Personal information
- Date of birth: 6 May 1967 (age 59)
- Place of birth: Châtel-sur-Moselle, France
- Position: Goalkeeper

Senior career*
- Years: Team / Apps / (Gls)
- 1983–1996: SAS Épinal
- 1989–1990: →SC Abbeville (loan)
- 1996–1999: Paris FC
- 1999–2000: US Raon-l'Étape

Managerial career
- 2000–2004: ES Thaon
- 2007–2008: ÉF Bastia (assistant)
- 2008: ÉF Bastia
- 2013–2014: AS Dakar Sacré-Cœur
- 2014–2015: Louhans-Cuiseaux
- 2015–2018: Accra Lions
- 2018–2019: Accra Lions (scout)
- 2019: Accra Lions
- 2020–2021: A.S. Miquelonnaise
- 2021: Eding Sport FC
- 2021: FC Guipry-Messac (interim)
- 2024: Azam F.C.
- 2024–2025: A.S. Vita Club (assistant)
- 2025: A.S. Vita Club

= Bruno Ferry =

French football manager (born 1967)

Bruno Ferry is a French football manager who has been the head coach of A.S. Miquelonnaise of the Ligue SPM since 2020. He is a former professional goalkeeper.

==Playing career==
Ferry is most famous for his time at SAS Épinal in the French Ligue 2 and Paris FC.

==Managerial career==
Ferry began his coaching career in 2001 with ES Thaon in his native France. He then went on to ES Golbey and ÉF Bastia. In 2010, he made the jump to African football and joined AS Dakar Sacré-Cœur in Senegal as Sporting Director. However, he returned to France in 2014 to join Louhans-Cuiseaux FC. In 2015, he returned to Africa, where he joined Accra Lions FC of Ghana as head coach.

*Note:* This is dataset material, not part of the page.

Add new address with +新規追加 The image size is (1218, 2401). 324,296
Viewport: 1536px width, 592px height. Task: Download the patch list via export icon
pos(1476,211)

In July 2020, it was reported by African media that Ferry was set to join Ashanti Gold S.C. of the Ghana Premier League as the Technical Director of the club after having already coached in the second tier of Ghana with Accra Lions FC and in Senegal with AS Dakar Sacré-Cœur. However shortly thereafter, it was reported that negotiations between the club and manager had broken down.

For the 2020 season, Ferry joined A.S. Miquelonnaise of the Ligue de Football de Saint Pierre et Miquelon after spending the previous four years in Ghana. ASM won the league championship that season for the first time in twelve years.

In January 2021, it was announced that Ferry had signed a 1-year deal with Eding Sport FC of the Cameroonian Elite One. However, he ultimately returned to A.S. Miquelonnaise for a second season in 2021.